Besides playing guitar, bass and singing in punk rock bands you also composed and edited music for movies and television. How did that come about?
Doug: One of the zillion things I’ve done in music is write songs for film and television. When I wasn’t in a band I spent all my time in the studio writing. I’m also involved in the publishing world which is a whole other story.
How difficult is it for you to reconcile family life and band obligations? What do your kids think about the band? Are they fans of your music?
Doug: They know I travel and play music so we work together as a unit to balance everything. We do lots of FaceTime calls when I’m on the road and that makes life easier compared to back in the day. Neither of my kids are MUSIC fanatics so for them it’s just something I do and it’s not a big deal. The only time it’s slightly awkward for them is when I’m with my family and someone wants to take a picture. “Dad… did you know that guy? Why’d he want to take a picture with you?” I think their friends are more fans then they are… ha!!

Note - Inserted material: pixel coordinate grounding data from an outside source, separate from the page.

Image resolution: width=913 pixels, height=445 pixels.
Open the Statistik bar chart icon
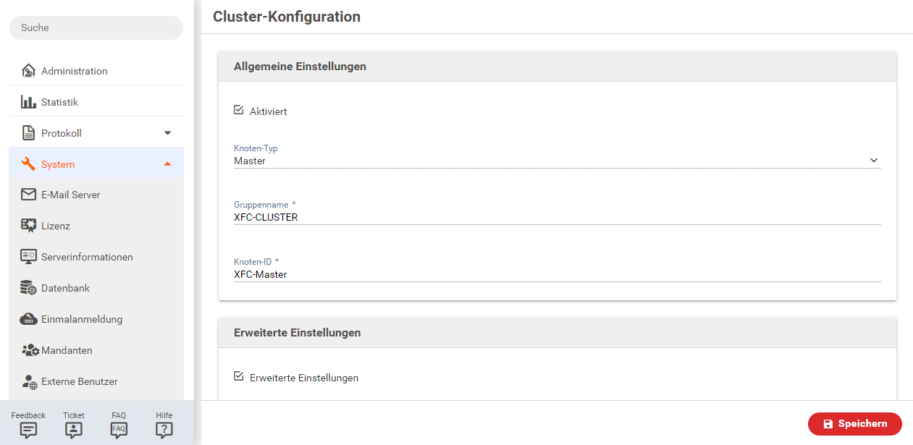29,102
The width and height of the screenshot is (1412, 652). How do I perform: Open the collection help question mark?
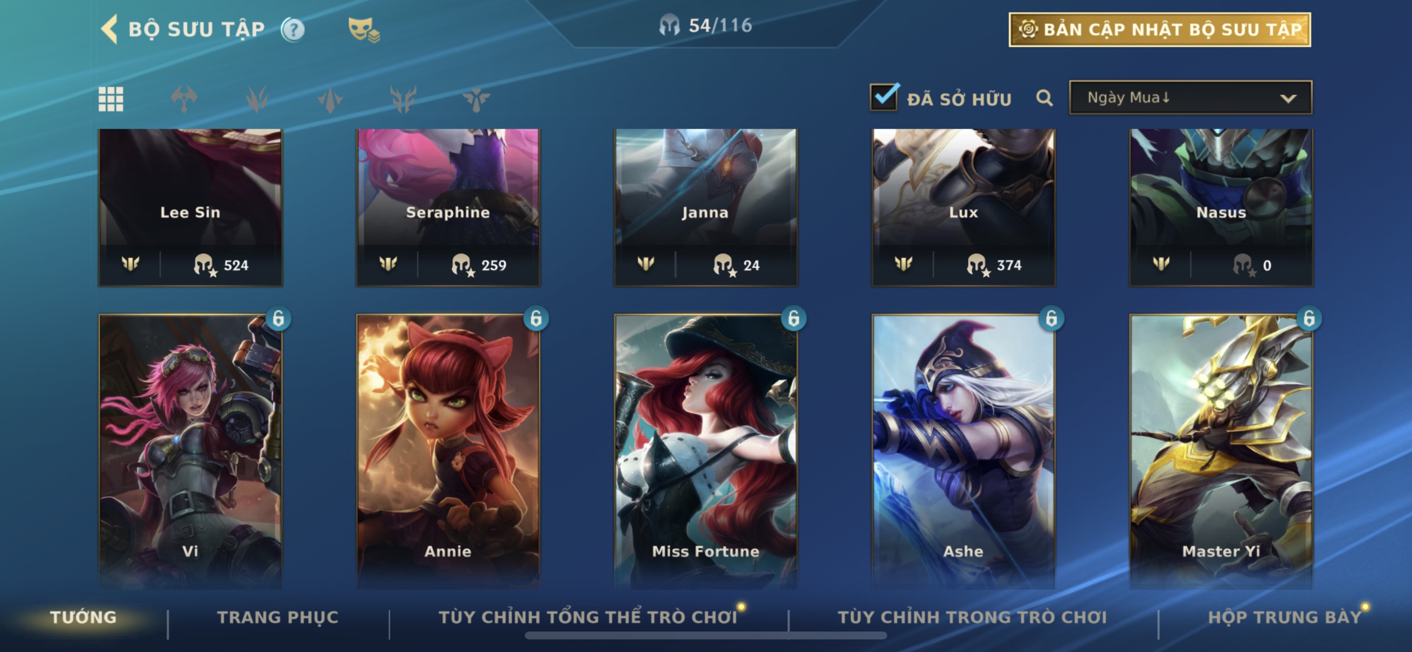(x=293, y=30)
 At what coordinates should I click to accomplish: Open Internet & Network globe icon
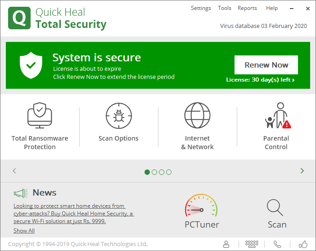(197, 116)
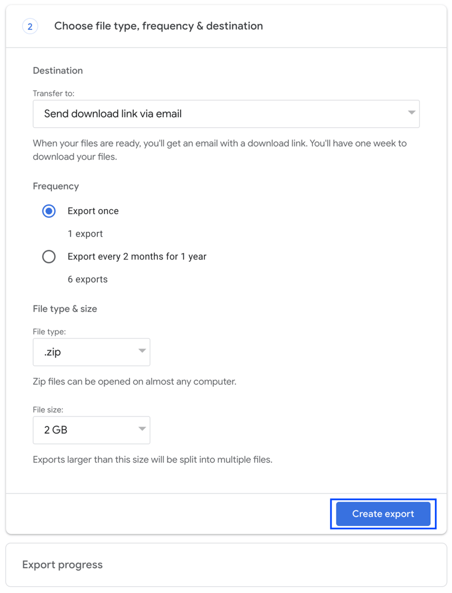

With everything (hopefully) returning back to normal, what are your plans for the rest of the year? Any chance for a European tour in the future?
Doug: We were slated to come over to Europe in Oct/Nov 2021 but that got canceled due to Covid but I think we have our sights on coming over twice in 2022. We’re playing Punk Rock Bowling Sept 25 and plan on doing shows in States Oct and Nov. We have a new single coming out May 28th that can be found digitally on BandCamp, iTunes and at the usual places and is also released on vinyl as part of the “Strength Thru Unity” compilation with COMEBACK KID, SICK OF IT ALL, YOUTH OF TODAY, DEATH BY STEREO etc. The vinyl is coming out via Unity Worldwide, distributed by Cortex in Europe and RevHQ in the states. I think we might put out another EP in Nov or Spring 2022… that’s kinda up in the air at the moment, but new music is always coming out.